How Often Do I Fertilize My Plants

The general rule of *green* thumb is to fertilize mature plants every two weeks after they have been transferred to their final home, whether in-ground or in a pot. Vegetables are considered either heavy, medium, or light feeders. This refers to how often they like to be fertilized. 

Heavy Feeders

Heavy feeders are the types of vegetables that continuously produce a lot of yield throughout the season—these plants like a more aggressive fertilizing regime. Read the instructions properly on whichever fertilizer you choose, as they will state how often you can apply the fertilizer without damaging the plants. Below find a list of heavy-feeding vegetable plants.

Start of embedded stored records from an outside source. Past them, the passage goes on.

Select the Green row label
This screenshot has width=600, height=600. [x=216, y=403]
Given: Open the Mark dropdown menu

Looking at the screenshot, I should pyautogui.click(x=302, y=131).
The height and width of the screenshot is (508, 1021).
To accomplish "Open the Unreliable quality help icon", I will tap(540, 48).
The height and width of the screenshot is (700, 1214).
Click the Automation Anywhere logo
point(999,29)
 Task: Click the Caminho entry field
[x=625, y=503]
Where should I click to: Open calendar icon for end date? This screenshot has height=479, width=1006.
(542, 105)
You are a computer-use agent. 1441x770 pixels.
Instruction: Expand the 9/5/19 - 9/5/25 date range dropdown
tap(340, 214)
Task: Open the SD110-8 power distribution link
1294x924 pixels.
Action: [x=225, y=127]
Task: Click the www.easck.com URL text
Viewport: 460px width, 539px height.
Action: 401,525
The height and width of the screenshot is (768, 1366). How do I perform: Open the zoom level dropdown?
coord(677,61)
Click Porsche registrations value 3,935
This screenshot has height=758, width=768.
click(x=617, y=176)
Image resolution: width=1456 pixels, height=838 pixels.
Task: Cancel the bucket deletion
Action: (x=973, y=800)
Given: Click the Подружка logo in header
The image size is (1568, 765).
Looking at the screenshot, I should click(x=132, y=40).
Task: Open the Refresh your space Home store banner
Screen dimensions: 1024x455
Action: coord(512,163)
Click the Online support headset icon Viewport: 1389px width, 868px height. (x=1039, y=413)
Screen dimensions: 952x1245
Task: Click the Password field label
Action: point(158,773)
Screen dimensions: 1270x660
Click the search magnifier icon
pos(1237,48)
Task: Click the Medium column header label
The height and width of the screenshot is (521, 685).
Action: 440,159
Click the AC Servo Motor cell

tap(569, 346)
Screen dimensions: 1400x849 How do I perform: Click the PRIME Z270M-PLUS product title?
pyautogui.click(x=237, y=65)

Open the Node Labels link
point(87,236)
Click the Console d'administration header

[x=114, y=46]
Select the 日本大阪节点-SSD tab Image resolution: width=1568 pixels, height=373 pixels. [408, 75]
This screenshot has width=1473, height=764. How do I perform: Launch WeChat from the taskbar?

  • Broccoli and Brussels sprouts
  • Cabbage
  • Cantaloupe and Watermelon
  • Cauliflower
  • Corn
  • Cucumbers
  • Eggplant
  • Kale
  • Onions
  • Peppers
  • Tomatoes

Medium Feeders

Medium-feeding vegetables are still hungry and require a lot of nutrients, but not as much as the quick growing and heavy producing heavy feeders need. Avoid using organic fertilizers with these plants as they can be heavy in nitrogen, damaging the root vegetables. Below, find a list of medium-feeding vegetables.

  • Beets
  • Carrots
  • Okra
  • Pole beans
  • Potatoes
  • Sweet potatoes

Light Feeders

Light feeders generally only require one fertilizer feeding at the beginning of the season. Talk about simple! Below, find a list of light-feeding vegetables.

  • Bush beans
  • Mustard greens
  • Peas
  • Southern peas
  • Turnips

How Do I Know If My Soil Needs Fertilizer

Experienced gardeners know the importance of getting their soil tested every few years. This process allows you to know your soil’s exact chemical and nutrient makeup. This will give you better insight into which fertilizer is right for you and your garden. If your soil is already rich in potassium, you would not need a fertilizer with a large amount of that nutrient. Too much of any nutrient can cause harm or even kill your plants.

How Do I Apply Fertilizer

Fertilizer comes in either liquid or solid forms. Liquid fertilizers need to be mixed with water and sprayed onto the soil around your plants. Be careful not to get too much fertilizer mixture on your plant’s leaves. Solid fertilizer can be dispensed through a handheld or push spreader. Most solid fertilizers do not need to be mixed with anything as they come premixed with perlite, sand, or other materials. Be sure to read the instructions on the fertilizer package for exact measurements and instructions, as too much fertilizer can kill your plants. 

Final Thoughts

Choosing fertilizer for your garden does not have to be complicated or mysterious. Now that you know the difference between organic and inorganic fertilizers, the Big Three nutrients found in complete fertilizers, and which vegetables are heavy, medium, or light feeders, you can fertilize in complete confidence! Your garden will be happy and thriving with the proper nutrition. Soon, you will be enjoying the tremendous yield of your vegetable garden.